WHAT THE EXERCISE ASKS ▸
For the word "computer", find each line in the entries where it occurs and copy that line.

Collected data entries
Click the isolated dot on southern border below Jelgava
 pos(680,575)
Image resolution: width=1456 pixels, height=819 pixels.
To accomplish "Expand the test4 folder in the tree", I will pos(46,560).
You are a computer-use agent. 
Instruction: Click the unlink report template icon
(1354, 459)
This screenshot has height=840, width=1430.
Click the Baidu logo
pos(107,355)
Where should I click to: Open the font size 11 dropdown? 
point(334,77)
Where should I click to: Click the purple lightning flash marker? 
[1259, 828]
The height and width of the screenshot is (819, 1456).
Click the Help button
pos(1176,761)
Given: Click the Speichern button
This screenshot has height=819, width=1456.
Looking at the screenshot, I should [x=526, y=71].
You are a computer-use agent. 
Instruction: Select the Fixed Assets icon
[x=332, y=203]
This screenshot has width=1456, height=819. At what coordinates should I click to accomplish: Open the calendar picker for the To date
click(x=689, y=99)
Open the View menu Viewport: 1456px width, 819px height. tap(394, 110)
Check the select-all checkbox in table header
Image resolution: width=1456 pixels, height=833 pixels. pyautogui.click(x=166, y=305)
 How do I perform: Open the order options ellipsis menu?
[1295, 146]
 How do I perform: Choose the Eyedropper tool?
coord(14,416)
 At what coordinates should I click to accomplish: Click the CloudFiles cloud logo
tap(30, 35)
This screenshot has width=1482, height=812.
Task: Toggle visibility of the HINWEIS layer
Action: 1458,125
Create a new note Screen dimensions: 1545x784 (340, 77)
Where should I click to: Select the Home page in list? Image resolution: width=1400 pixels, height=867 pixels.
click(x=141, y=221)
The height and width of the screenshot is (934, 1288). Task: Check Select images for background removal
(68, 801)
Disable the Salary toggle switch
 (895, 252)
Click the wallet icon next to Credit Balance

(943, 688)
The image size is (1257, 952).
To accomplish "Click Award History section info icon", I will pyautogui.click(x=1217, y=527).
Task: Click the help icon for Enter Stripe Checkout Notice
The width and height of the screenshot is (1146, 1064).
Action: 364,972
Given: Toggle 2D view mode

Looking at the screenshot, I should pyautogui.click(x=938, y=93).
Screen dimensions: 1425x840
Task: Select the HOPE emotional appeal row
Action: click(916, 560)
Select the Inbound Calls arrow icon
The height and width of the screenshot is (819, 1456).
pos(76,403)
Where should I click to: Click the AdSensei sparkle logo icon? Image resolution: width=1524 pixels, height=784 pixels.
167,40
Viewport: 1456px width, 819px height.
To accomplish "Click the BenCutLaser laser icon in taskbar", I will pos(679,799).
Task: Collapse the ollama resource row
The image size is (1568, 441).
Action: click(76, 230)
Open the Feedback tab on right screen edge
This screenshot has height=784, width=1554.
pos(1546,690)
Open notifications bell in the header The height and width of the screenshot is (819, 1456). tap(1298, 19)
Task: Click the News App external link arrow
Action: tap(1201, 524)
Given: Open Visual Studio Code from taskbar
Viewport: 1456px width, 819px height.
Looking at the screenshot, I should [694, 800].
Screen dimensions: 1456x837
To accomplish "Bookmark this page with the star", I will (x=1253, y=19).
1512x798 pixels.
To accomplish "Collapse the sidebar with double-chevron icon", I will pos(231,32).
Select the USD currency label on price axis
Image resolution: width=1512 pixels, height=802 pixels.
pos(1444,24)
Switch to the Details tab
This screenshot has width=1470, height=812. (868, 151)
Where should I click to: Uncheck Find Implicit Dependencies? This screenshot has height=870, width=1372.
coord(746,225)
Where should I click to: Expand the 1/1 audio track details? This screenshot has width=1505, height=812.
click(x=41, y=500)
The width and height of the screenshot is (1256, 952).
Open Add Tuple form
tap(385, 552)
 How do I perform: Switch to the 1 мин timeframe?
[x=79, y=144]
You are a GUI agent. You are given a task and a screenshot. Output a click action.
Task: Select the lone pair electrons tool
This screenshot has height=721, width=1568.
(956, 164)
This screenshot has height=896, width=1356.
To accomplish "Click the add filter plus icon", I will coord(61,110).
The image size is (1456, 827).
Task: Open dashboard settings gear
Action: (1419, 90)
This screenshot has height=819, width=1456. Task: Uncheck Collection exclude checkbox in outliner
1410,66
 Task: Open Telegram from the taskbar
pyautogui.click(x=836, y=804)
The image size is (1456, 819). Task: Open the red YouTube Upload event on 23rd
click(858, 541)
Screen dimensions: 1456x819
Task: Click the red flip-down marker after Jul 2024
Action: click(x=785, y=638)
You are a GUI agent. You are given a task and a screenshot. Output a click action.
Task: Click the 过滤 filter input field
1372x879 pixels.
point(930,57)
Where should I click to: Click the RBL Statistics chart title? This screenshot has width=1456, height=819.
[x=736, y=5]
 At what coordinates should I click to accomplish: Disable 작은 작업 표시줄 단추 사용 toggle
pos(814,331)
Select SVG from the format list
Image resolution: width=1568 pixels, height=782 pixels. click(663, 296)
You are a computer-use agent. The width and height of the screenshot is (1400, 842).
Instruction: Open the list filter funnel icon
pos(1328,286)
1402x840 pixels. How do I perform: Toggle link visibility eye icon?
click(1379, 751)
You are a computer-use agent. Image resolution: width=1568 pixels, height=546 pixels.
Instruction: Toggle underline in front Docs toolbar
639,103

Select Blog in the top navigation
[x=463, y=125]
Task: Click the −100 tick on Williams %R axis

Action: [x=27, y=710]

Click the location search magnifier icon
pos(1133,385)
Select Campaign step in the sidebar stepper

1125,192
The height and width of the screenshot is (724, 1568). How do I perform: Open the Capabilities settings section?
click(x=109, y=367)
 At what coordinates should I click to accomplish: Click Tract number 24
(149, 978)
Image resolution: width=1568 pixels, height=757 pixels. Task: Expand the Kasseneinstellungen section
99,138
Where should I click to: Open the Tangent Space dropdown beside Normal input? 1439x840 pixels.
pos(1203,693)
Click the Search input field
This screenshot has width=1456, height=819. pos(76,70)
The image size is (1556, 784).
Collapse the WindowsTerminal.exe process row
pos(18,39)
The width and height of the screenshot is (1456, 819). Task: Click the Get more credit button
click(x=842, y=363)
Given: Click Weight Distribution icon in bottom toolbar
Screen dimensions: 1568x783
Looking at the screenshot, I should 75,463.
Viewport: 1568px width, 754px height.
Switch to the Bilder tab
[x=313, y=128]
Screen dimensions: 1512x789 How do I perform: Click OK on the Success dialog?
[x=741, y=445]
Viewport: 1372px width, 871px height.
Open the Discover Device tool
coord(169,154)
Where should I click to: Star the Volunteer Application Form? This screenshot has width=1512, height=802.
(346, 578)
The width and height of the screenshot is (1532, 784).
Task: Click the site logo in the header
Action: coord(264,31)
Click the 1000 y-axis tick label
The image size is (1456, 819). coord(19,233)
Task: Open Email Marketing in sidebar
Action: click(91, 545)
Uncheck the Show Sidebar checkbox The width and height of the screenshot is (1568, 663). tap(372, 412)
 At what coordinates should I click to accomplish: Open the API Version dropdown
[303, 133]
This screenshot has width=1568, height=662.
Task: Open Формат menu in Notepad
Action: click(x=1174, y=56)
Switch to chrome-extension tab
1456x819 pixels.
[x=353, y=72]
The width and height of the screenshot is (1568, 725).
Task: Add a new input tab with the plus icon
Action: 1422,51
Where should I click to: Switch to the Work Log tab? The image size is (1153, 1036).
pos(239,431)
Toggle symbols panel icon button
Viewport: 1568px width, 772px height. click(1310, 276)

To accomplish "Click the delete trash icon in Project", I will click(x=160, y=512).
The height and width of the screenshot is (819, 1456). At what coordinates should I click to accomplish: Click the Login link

PROBLEM SOLUTION ▸
You are a computer-use agent. 
You are a computer-use agent. 
You are a computer-use agent. The width and height of the screenshot is (1400, 842).
You are a computer-use agent. Image resolution: width=1568 pixels, height=546 pixels.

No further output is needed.